My rule of thumb, unless I’m trying to get specific flavors from a specific strain, is to pitch at room temp and let them run.  Some Belgian strains are known for being….prolific (try WLP530 or Wyeast 3787 without a blowoff tube if you want to see something cool), and you should consider a proper pitch or something close to it and a blowoff tube.  By letting them free-rise in fermentation and allowing them to fulfill their full ester and/or phenolic potential generally makes for a better finished product.  This is why we always recommend Saison styles and strains in the summer for brewers that don’t have temp control. Let them get hot, do their thing, and enjoy the incredible product!

Highly Carbonated Belgian Beer

All About the Bubbles

Most commercial examples from Belgian Craft Breweries and American made Belgian Style craft beer is highly carbonated, some beers like Orval (because they bottle condition with brettanomyces) can be as high as 5 volumes of CO2, which is a lot!  This is why you see so many Belgian beers with cork and cage packaging. It’s not only an awesome presentation, but it helps with the higher volumes of CO2. For perspective, Champagne and Sparkling Wine generally sit around 6 volumes, while mass produced light American lagers sit around 3 volumes.  Most craft and homebrews like pale ales are closer to 2.5 volumes.

This is something to consider when kegging or bottle conditioning your beer, as the carbonic acid added by high volume CO2 definitely plays its part in adding a crisp character and helping to cut through residual sweetness, or at least the perception of it.

If you want to try this, let us know next time you get your recipe kit!  Traditionally in homebrewing, an ounce of dextrose per gallon has been the norm, although over the years we’ve found that that puts most beers towards 3 volumes, and is too much for most beers.  For Belgian styles, though, it’s about right! Grab that extra ounce when you bottle condition, and even some corks and cages for fun!!

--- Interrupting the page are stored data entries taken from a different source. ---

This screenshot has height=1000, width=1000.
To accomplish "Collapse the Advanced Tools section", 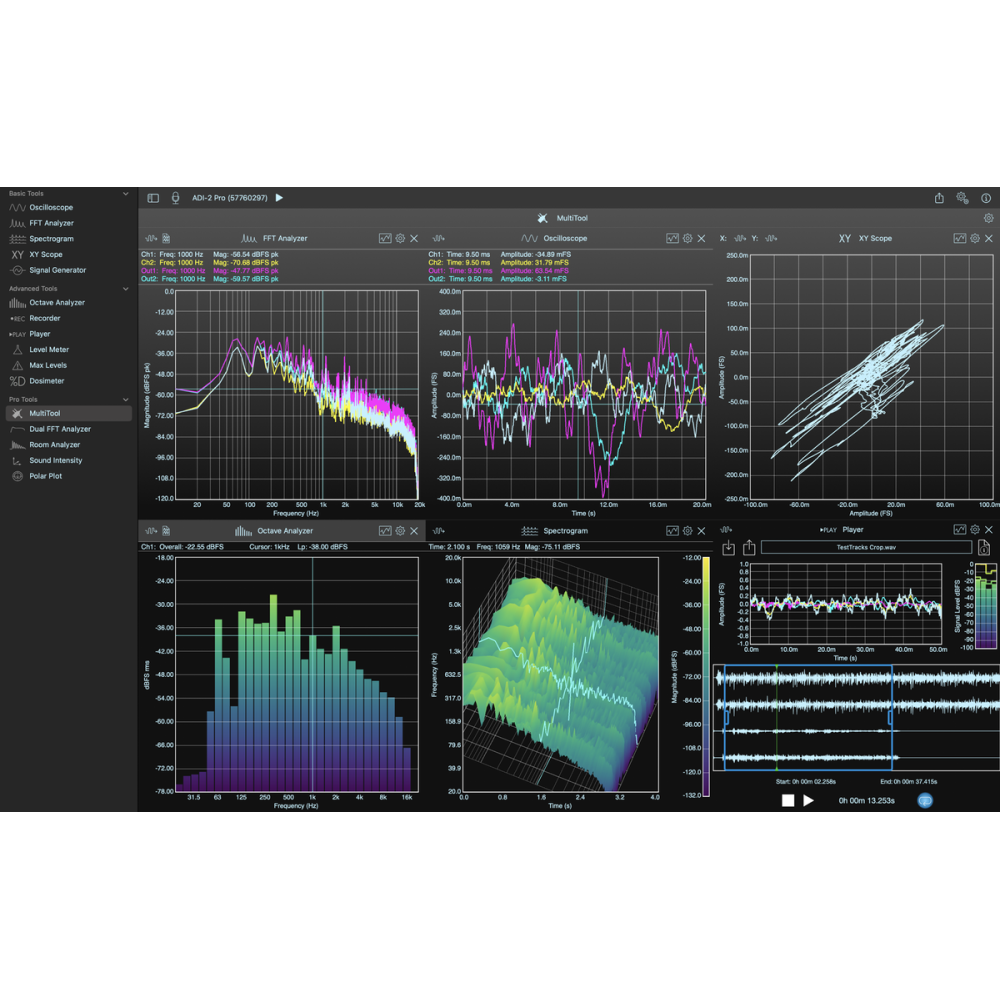I will click(125, 288).
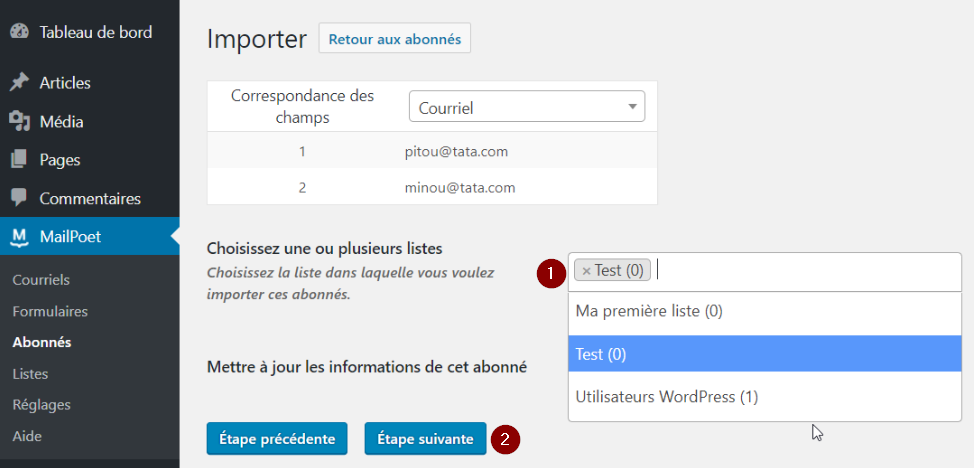Open Courriels submenu item
The image size is (975, 468).
click(x=41, y=280)
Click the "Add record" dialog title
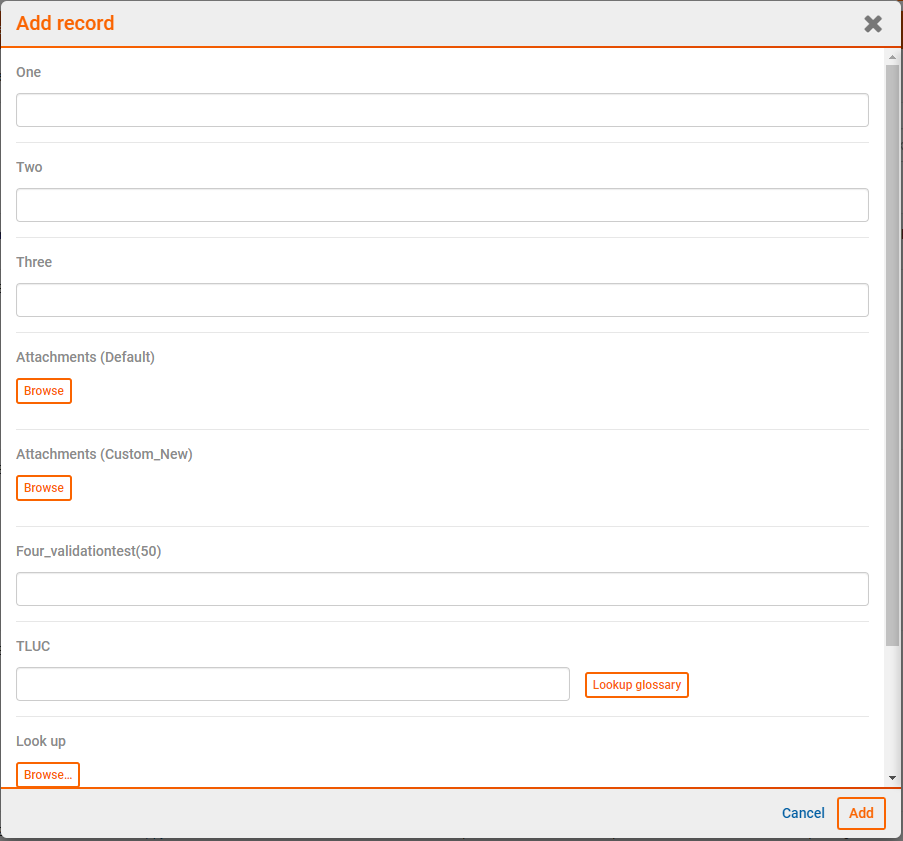Viewport: 903px width, 841px height. (x=65, y=23)
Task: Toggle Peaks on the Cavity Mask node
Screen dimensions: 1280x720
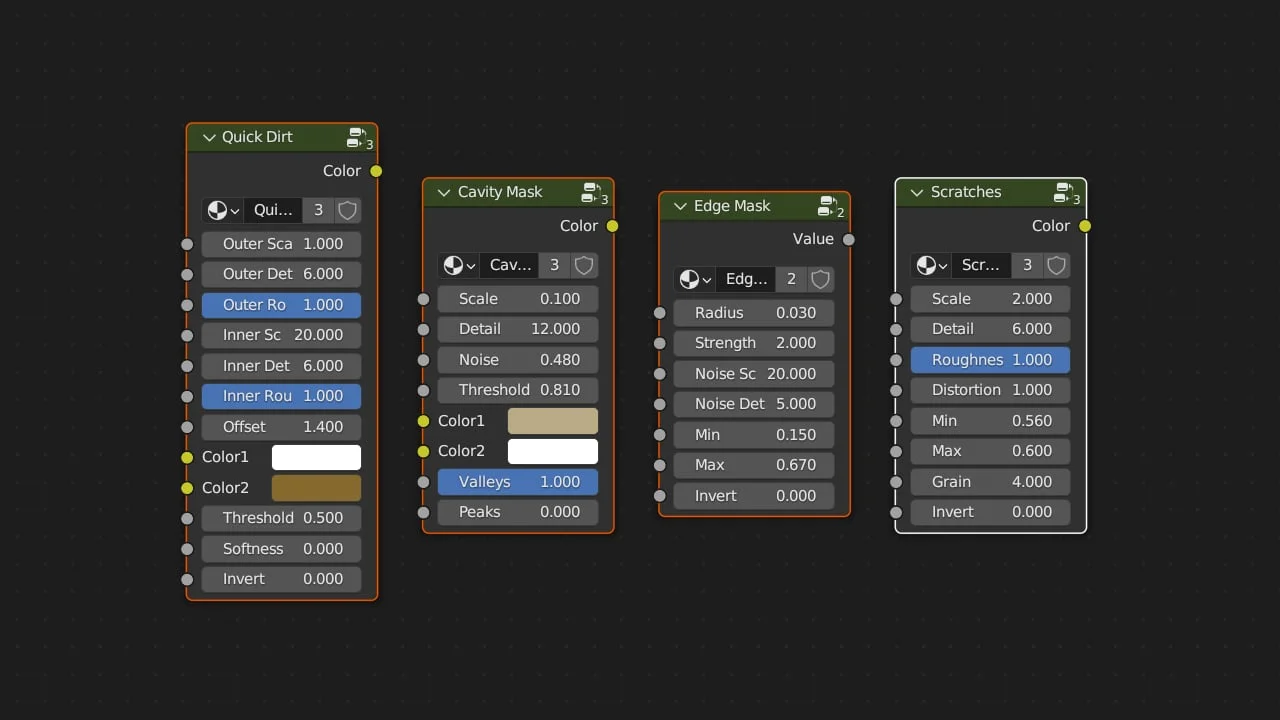Action: pos(517,512)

Ethanol Molecule/Happiness Molecule

Alcohol, Like Age, is Just a Number   

Is it, though?  You’ll see that most Belgian Styles boast a higher ABV, but not all of them.  Styles like Belgian Pale Ale and Belgian Blonde (except ours, of course!) sit in the 5% to 6% range, which is just fine.  You can make an incredible Belgian beer and still keep it sessionable, although for many styles, this isn’t the case. I always think of Trappist Monks, fasting for days on end, living on beer.  I’m not fasting like that, but I do appreciate solidarity, and if they’re going to make it and live on it, I figure the least I can do is show some love!

Whatever Belgian Style you decide to brew, you’ll love doing it, and it’s worth putting the India Pale Ale recipe aside one time and brewing a little outside of the box!  Belgian Styles are complex, and will be like nothing else you’ve brewed. Keep it simple, have some fun, and watch the yeast blow up a fermentor or two!

Thank you for reading!  We love to hear your comments, so don’t be shy!  Let us know your thoughts below and keep the conversation going!  Cheers!

Previous article Hop Series Volume 2: Getting What You Want From Your Hops


Gregory Turley - July 20, 2020

According to De Clerk in reprint, Belgians use a rest at 113-122 no protein rest then a beta and alpha rest. According to BLAM, no Trappists let their beer ferment without control they vary between breweries but they control them. While Belgian yeast can tolerate higher temperatures than most they will go solvent.

clay cobb - November 3, 2018

This is a great article, good job in explaining everything including step mashing.